Still, it does not seem terribly likely that the Israelites, even if they sojourned first in Egypt, should have called Canaanite rivers by Egyptian names. Historically, rivers tend to retain their original, indigenous names long after the populations that gave them have been replaced by others. Think, for example, of how many American rivers — the Connecticut, Potomac, Shenandoah, Wabash, Susquehanna, Mississippi, Ohio, Missouri, Tennessee, etc. — have pre- Columbian Amerindian names. There is even a field called hydronymy that, pioneered by the German linguist Hans Krahe, attempts to map prehistoric populations by surviving riverine names.
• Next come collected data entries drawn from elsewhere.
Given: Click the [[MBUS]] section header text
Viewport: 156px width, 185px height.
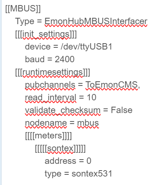Looking at the screenshot, I should [23, 8].
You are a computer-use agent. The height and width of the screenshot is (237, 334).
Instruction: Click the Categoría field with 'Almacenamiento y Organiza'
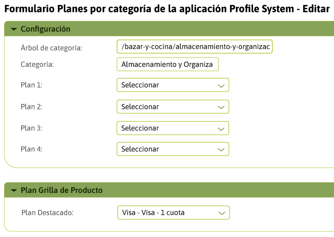pyautogui.click(x=167, y=64)
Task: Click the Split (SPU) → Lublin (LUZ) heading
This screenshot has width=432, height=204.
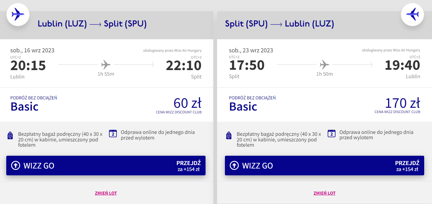Action: tap(280, 24)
Thus, yet another theory about the Jordan looks to pre-Semitic Indo-European populations of ancient Canaan, such as the Hittites, as the source of its name. In the original Indo-European languages, a root like don must have meant “river,” as is evidenced in such Central and Eastern European river names as the Danube, Don, Donets, Dnieper and Dniester; Yarden, it has been suggested, is Indo-European yor, “year,” plus don — that is, the river that flows all-year round. Homer mentions the Iardanos river, apparently in Crete, for which a similar derivation has been proposed.

And yet, what happens in that case to Yarkon, Yarmuk and Yabok? An Indo-European origin for Yarden does nothing to explain them. Perhaps, then, we have to look to other, more shadowy pre-Semitic populations of Canaan, such as the Hurrites, Hivites, Jebusites and Perizzites mentioned in the Bible, of whose ethnic affiliations little is known. (Hurrian, the only tongue spoken by any of these groups to have left documentary traces, has been linked to no other language or language family.) The hydronymy of the Jordan, the Yarmuk, the Yarkon and the Yabok is still up for grabs.